▶ _Passage_
[BEGIN]
Hi Jerker,
From reading your various postings, I believe the summary is:
You have a state machine.
It gets into illegal states.
It does it about 1 out of 10 times on startup.
You do not have an async reset to the FSM.
Your async inputs to the state machine go through a single flipflop.
You are investigating ways of detecting illegal states and want to get back to a valid state.
You specify initial values (in VHDL).
Your static timing analysis indicates no problems.
Your clock frequency is 20MHz.
Hi all! I'd like to once again bring up the subject of state machines
running into illegal states (illegal in the sense that the state vector does
not correspond to any of the states defined in the VHDL code), ...
1. Most discussions cover how to recover from illegal states, but few cover
how it actually happens. ...
2. How can I force Xilinx XST (6.2 SP3) to produce a safe FSM that recovers
from an illegal state? ...
/Jerker
In summary from other postings:
This might be metastables.
This might be a timing problem.
There is an asyc reset, which occurs when your chip goes active.
(FPGAs and CPLDs do this differently, but the effect is similar)
There are various noise sources that could cause this:
kai: "Internal noise coupling in the chip (crosstalk), power drops, alpha
particles, not properly double-sync'ing an async signal before using
it in two different places ... the list goes on!
Phil Hays wrote: "You do have an asynchronous reset, you just didn't know that
you did. When a Xilinx FPGA finishes the program download, it has all
initial values held until an internal signal is released. This release
is asynchronous to your clock. To avoid problems with this add a counter
that is reset to all zeros. Until that counter counts to 15, keep the
state machine in the initial state."
[END]
▶ _Data shown_
[BEGIN]
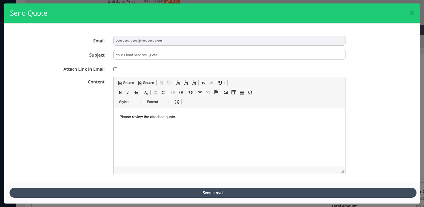
Task: Click into the Subject field
Action: pos(229,55)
[END]
▶ _Required tasks_
1 > Answer these questions about the forum thread on state machines:
(a) How often does the state machine get into illegal states on startup?
(b) Which version of Xilinx XST is named?
(c) According to Phil Hays, until the counter reaches what number should the state machine stay in the initial state?
2 > Write out the forum thread on state machines from "You do not have" to "indicates no problems.", word for word.

▶ _Outputs by task_
1 >
(a) About 1 out of 10 times.
(b) 6.2 SP3.
(c) 15.

2 >
You do not have an async reset to the FSM.
Your async inputs to the state machine go through a single flipflop.
You are investigating ways of detecting illegal states and want to get back to a valid state.
You specify initial values (in VHDL).
Your static timing analysis indicates no problems.